Florida Officials Arrest 41 Cubans; Illegal Immigrants Sailed in Makeshift Boats

Florida Officials Arrest 41 Cubans; Illegal Immigrants Sailed in Makeshift Boats
U.S. Coast Guard personnel interdict Cubans in a 2018 file photograph. (U.S. Coast Guard)
Naveen Athrappully
7/17/2022
Updated:
7/18/2022
0:00

U.S. Border Patrol officials have taken into custody 41 people from Cuba who arrived on U.S. shores after traversing the Straits of Florida on makeshift rafts and rowboats.

Nine illegal immigrants were taken into custody on July 16 after arriving on Jupiter Island, north of Palm Beach County in Florida. They were caught after Border Patrol agents and local law enforcement responded to a “maritime smuggling event that made landfall in Jupiter Island,” Walter N. Slosar, the chief patrol agent of the Miami Sector, said in a July 16 post on Twitter.

The nine individuals came in a rowboat that appeared to have some weights covered in trash bags on the exterior. Later that day, 32 additional illegal immigrants who arrived in the Florida Keys in what seemed to be a makeshift boat also were taken into custody.

The latest arrests follow the deportation of 77 Cuban immigrants on July 13, who were earlier arrested in the Keys in eight separate incidents.

“Coast Guard crews maintain an active presence with air and sea assets every day through the Florida Straits to help save lives by removing people from unsafe environments,” Lt. Travis Poulos of Coast Guard District 7 said in a statement on July 13, according to the Miami Herald. “Our crews help prevent people from losing their lives in these dangerous attempts.”

Until January 2017, Cuban citizens who came to U.S. shores were allowed to stay in the country. After a year, they could apply for permanent residency.

The policy was stopped in January 2017 by President Barack Obama at the end of his term as part of an effort to improve diplomatic relations with the communist country.

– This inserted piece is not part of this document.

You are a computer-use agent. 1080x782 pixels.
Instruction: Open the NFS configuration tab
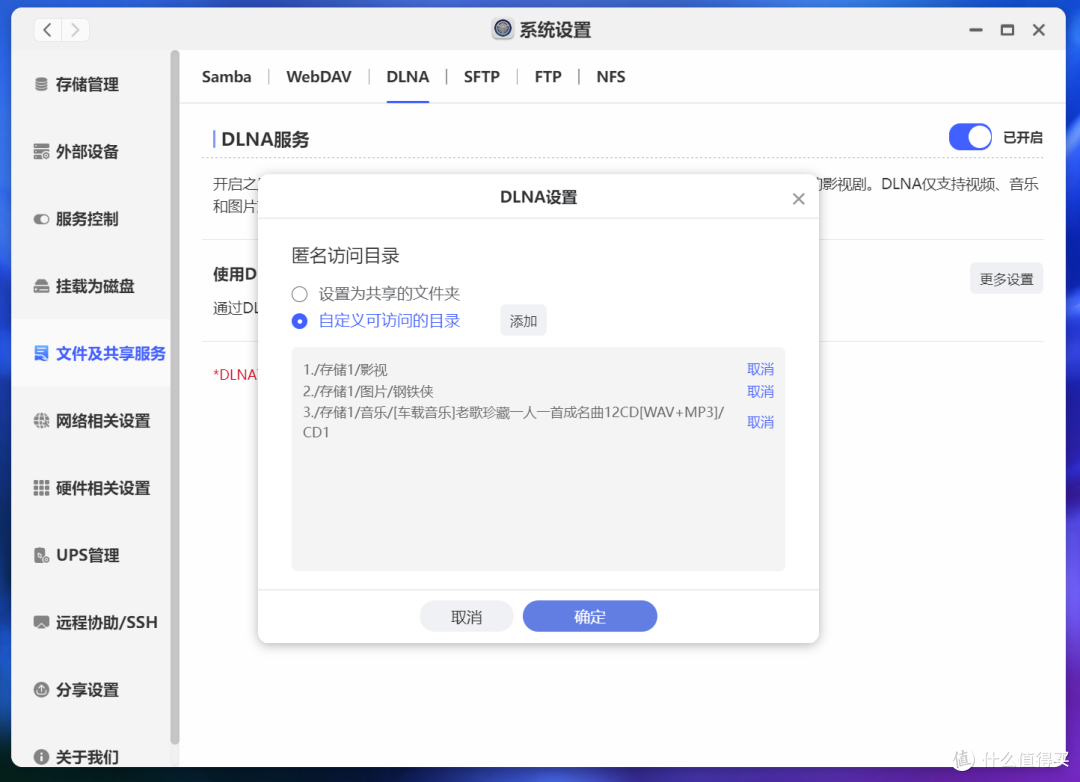coord(610,76)

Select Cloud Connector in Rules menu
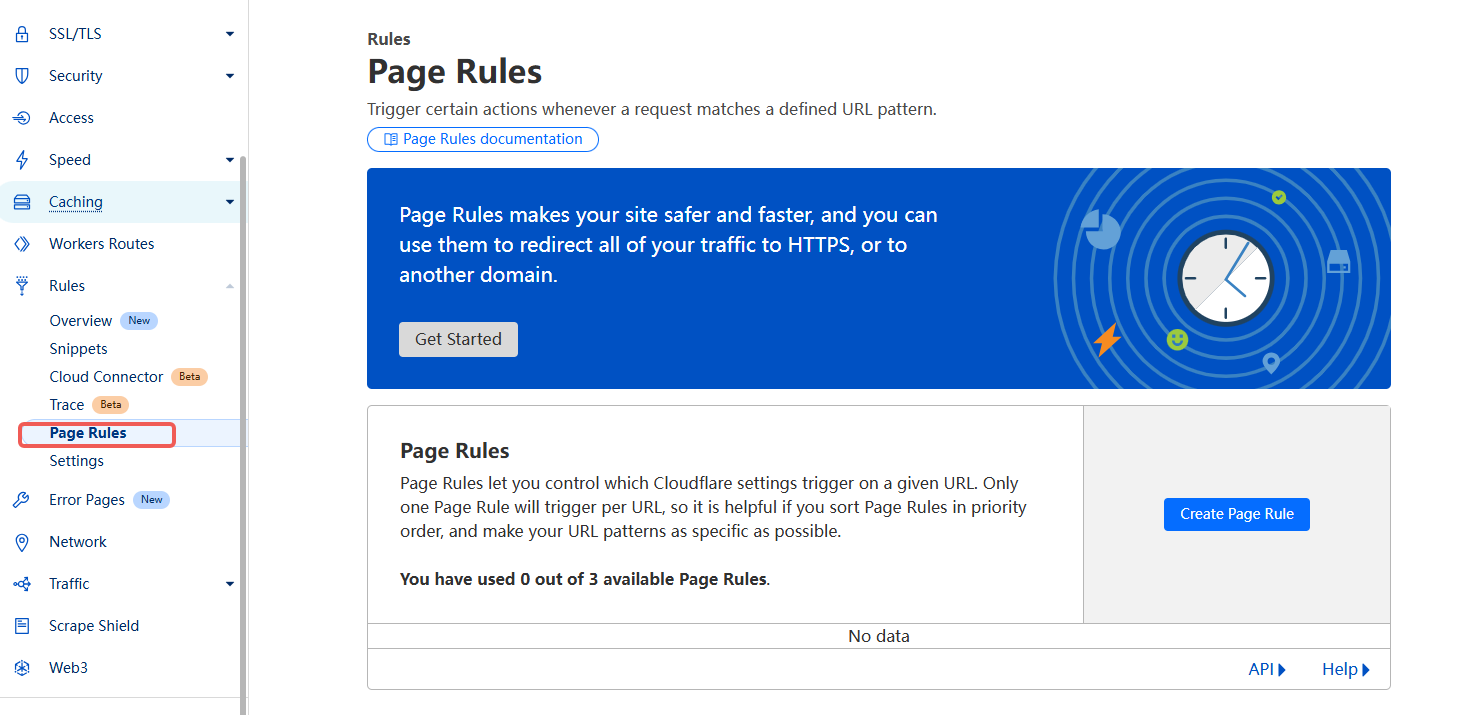click(x=106, y=377)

At present, most Cuban illegal immigrants caught at sea or on land are deported back to their country.

Cuban Immigration

After Joe Biden became president in 2021, he undid many of President Donald Trump’s border policies, triggering a flood of illegal migration from Cuba and other countries including El Salvador, Honduras, and Guatemala.

In the fiscal year 2022 between October and June, U.S. Customs and Border Protection (CBP) reported 578,662 encounters with illegal immigrants from these four nations, up from 88,796 in fiscal year 2020 and 481,403 in fiscal year 2021.

As for Cuban immigrants, there have been 157,339 encounters in fiscal year 2022 compared to just 7,813 in fiscal year 2020 and 26,195 in fiscal year 2021, according to CBP data.
“Just from Cuba alone, we already have more people in the last nine months than the entire Mariel boatlift. That’s just from one country—just from one country,” Sen. Marco Rubio (R-Fla.) said in a speech on July 13.

The Mariel boatlift was a mass emigration of Cubans to the United States in 1980, between April 15 and Oct. 31.

Pointing out that countries such as Canada, Mexico, and Guatemala don’t tolerate open borders, Rubio insisted that the United States should follow a strict policy.